De Gereformeerde Kerk te Zwijndrecht (1)

De Gereformeerde Kerk in het Zuid-Hollandse Zwijndrecht werd in 1892 geïnstitueerd als voortzetting van de Nederduitsche Gereformeerde Kerk, die door de Doleantie op 14 maart 1890 het licht zag.

Kaart: Google.

Zo’n vijftig jaar eerder bestond in Zwijndrecht echter al een Christelijke Afgescheidene Gemeente, die op 13 april 1837 was geïnstitueerd, maar die het slechts enkele jaren volhield, want in 1843 ging ze teniet. Over de geschiedenis van De Gereformeerde Kerk te Zwijndrecht willen we in enkele punten iets meedelen.
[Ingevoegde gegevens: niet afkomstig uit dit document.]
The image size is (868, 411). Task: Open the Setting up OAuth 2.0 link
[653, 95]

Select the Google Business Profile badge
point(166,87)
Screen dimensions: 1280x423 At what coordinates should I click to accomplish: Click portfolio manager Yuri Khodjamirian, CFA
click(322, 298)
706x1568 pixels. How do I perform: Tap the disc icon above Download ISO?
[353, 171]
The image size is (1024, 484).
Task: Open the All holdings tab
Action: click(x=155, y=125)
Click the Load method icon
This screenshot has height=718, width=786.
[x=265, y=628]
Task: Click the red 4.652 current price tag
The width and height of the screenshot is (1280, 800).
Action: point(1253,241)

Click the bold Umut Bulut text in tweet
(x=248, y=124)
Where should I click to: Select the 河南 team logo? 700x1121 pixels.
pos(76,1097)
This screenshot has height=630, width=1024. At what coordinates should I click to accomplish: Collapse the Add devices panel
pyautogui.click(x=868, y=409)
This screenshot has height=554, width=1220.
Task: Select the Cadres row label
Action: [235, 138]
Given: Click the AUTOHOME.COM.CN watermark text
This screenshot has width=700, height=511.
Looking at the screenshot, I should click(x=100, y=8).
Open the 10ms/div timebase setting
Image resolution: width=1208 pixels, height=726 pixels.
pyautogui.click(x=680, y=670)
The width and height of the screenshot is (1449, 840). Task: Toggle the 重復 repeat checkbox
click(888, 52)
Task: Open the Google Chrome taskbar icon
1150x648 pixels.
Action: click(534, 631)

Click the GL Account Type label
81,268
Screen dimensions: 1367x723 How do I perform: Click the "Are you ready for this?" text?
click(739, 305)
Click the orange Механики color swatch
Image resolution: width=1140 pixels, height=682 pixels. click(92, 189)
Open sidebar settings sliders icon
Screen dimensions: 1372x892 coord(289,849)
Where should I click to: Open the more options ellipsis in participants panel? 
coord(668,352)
1. De Afscheiding te Zwijndrecht.

Weliswaar was in 1836 in Zwijndrecht al sprake van een Afgescheiden ‘ouderling’, maar uit de stukken blijkt, dat ds. H.P. Scholte (1805-1868) – Afgescheiden predikant van Utrecht – de Christelijke Afgescheidene Gemeente te Zwijndrecht pas op 13 april 1837 institueerde.

Ds. H.P. Scholte (1805-1868).

Erkenning gevraagd en geweigerd (1836).

Ongeveer een half jaar eerder, in september/oktober 1836, werd door Afgescheidenen uit een zeventiental plaatsen in het zuidoosten van de provincie Zuid-Holland eenzelfde – door de kerkenraad van de Christelijke Afgescheidene Gemeente te Amsterdam opgesteld – gedrukt verzoekschrift aan Koning Willem I gezonden, waarin de ondertekenaars zonder omhaal van woorden meedeelden dat zij zich hadden afgescheiden van de hervormde kerk, en dat ze zich wilden houden aan de Drie Formulieren van Eenigheid (de gereformeerde belijdenisgeschriften).

Ze verzochten de koning hen te erkennen als zelfstandige Christelijke Afgescheidene Gemeenten. Ze beloofden (1) hun eigen armen te zullen verzorgen zonder aanspraak te maken op ’s Rijks Kas, noch op bezittingen, rechten en inkomsten van de hervormde kerk; (2) ze protesteerden tegen de bezoldiging van hervormde predikanten uit ’s Rijks Kas en deelden voor de duidelijkheid alvast mee dat zij voor hún gemeenten dat absoluut niet wilden – daarvoor hoefden de Haagse Heren dus niet bang te zijn; (3) ze ‘verlangden ernstiglijk’ dat de vervolgingen tegen de Afgescheidenen zouden ophouden; (4) ze wilden, door hun kerkelijk reglement op te sturen, bewijzen dat zij geen organisatie wilden oprichten die strijdig was met Gods Woord; (5) en ze ‘verzochten de koning dringend’ te willen zorgen dat hun kerkdiensten in het vervolg niet meer verstoord zouden worden.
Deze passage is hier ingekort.